[Task description] Please begin with the line containing "Task: Click the Stake button" and reproduce each line exactly until the records below end, without any pictures.
Segment Start: Excerpted data
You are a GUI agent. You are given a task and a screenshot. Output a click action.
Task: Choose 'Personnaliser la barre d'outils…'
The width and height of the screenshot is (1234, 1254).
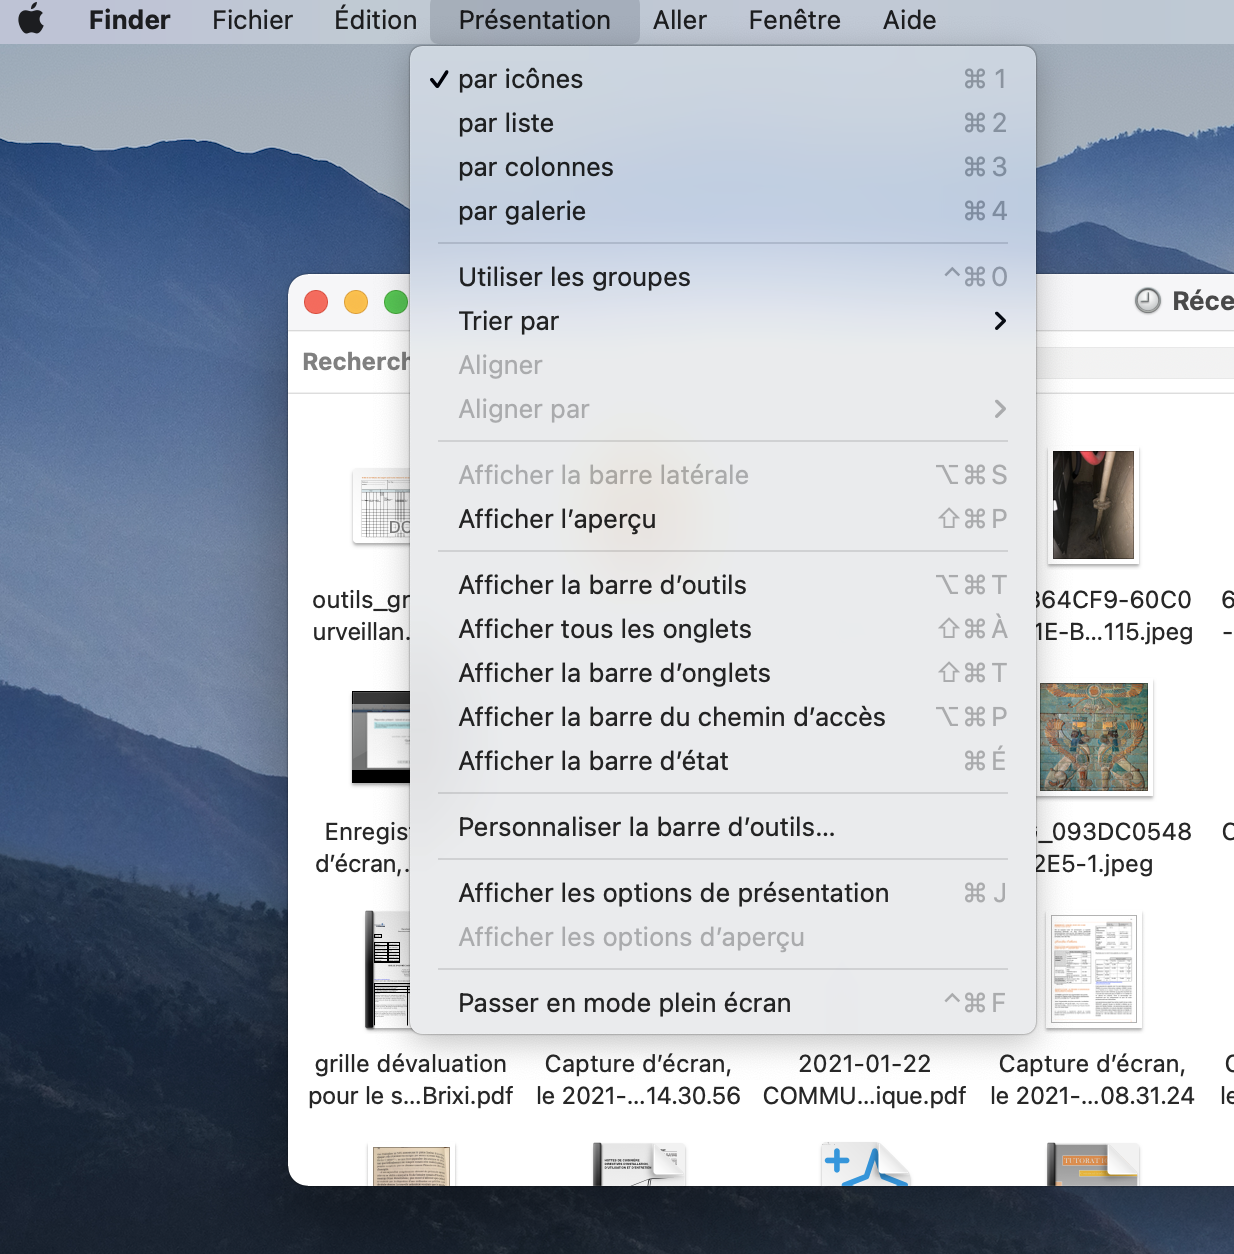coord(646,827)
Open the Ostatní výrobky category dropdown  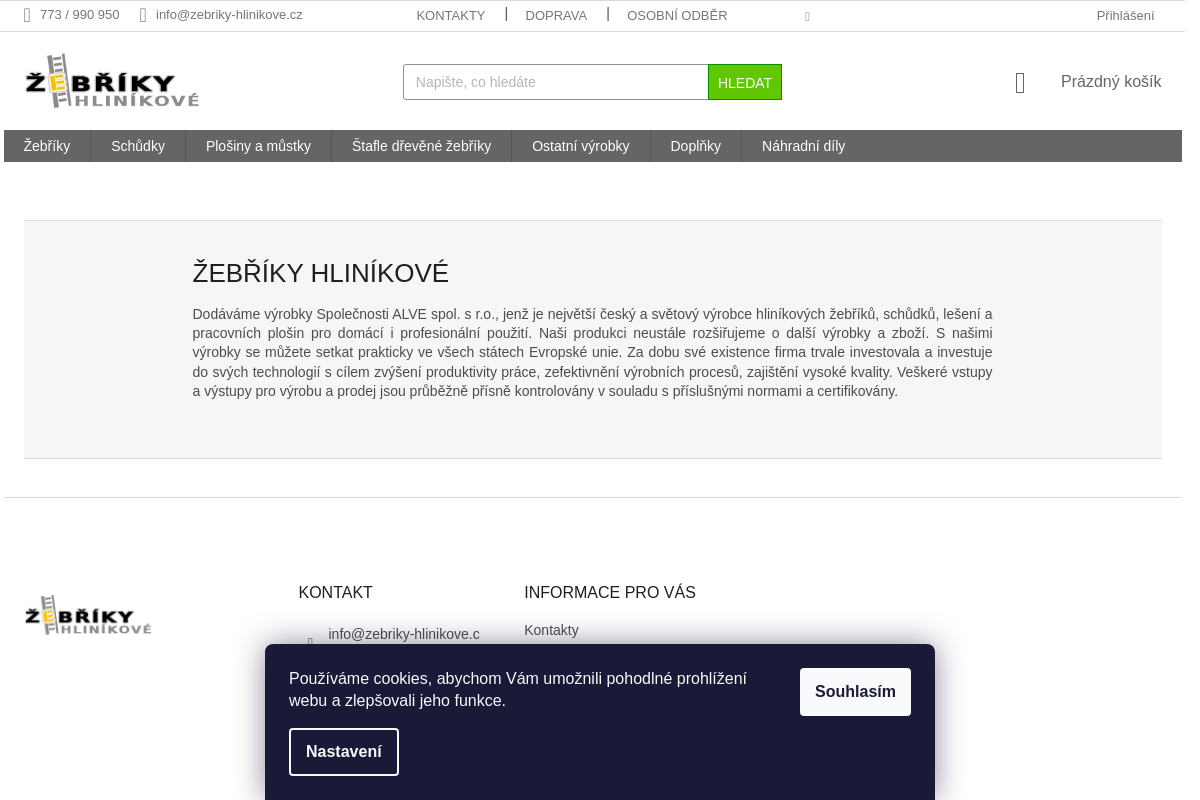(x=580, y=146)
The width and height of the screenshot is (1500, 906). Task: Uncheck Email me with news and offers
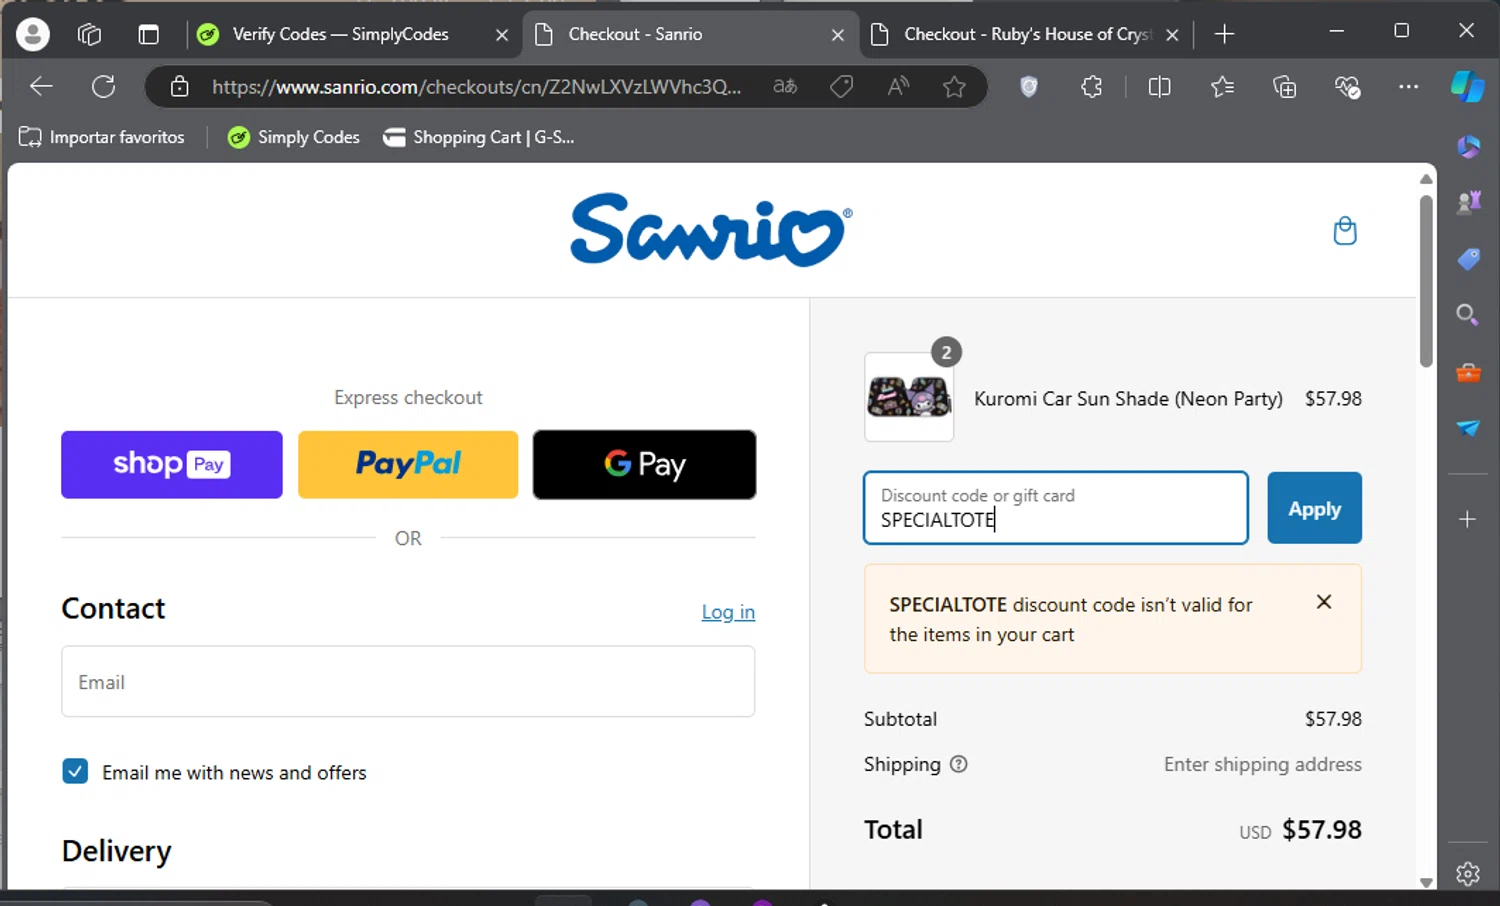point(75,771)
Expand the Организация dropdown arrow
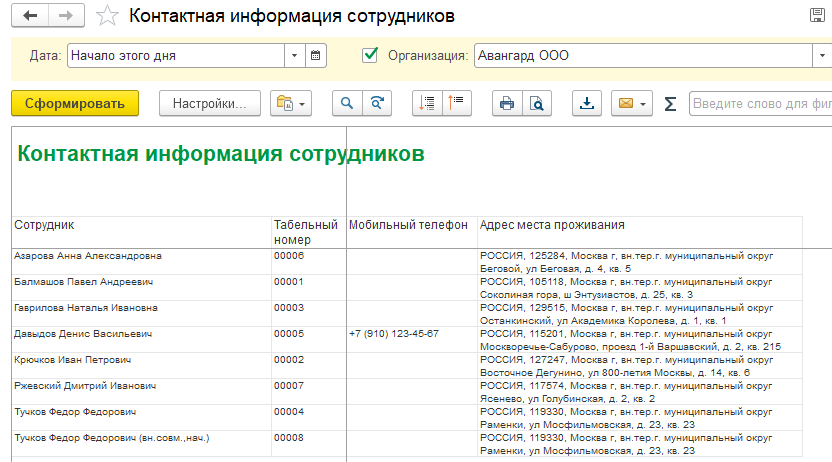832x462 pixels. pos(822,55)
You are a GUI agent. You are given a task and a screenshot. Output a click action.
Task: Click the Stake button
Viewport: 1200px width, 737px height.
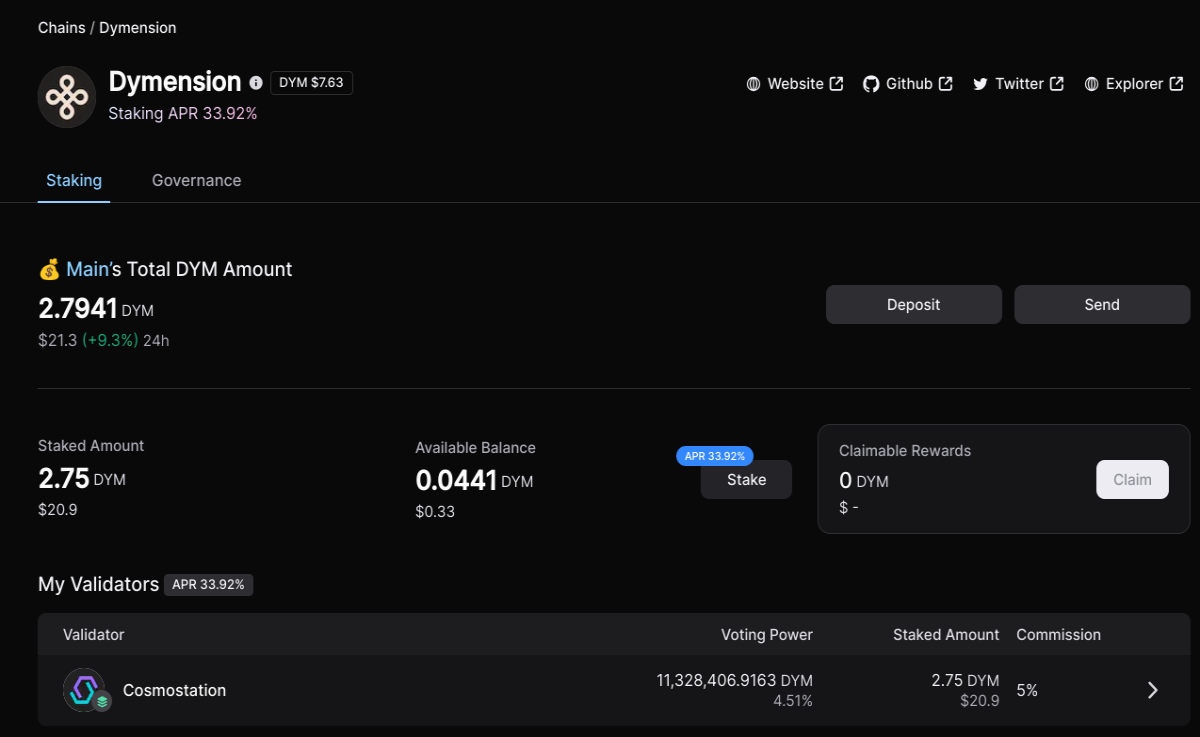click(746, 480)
Segment End: Excerpted data
[Task answer]
Task: Click the Stake button
Viewport: 1200px width, 737px height.
click(746, 480)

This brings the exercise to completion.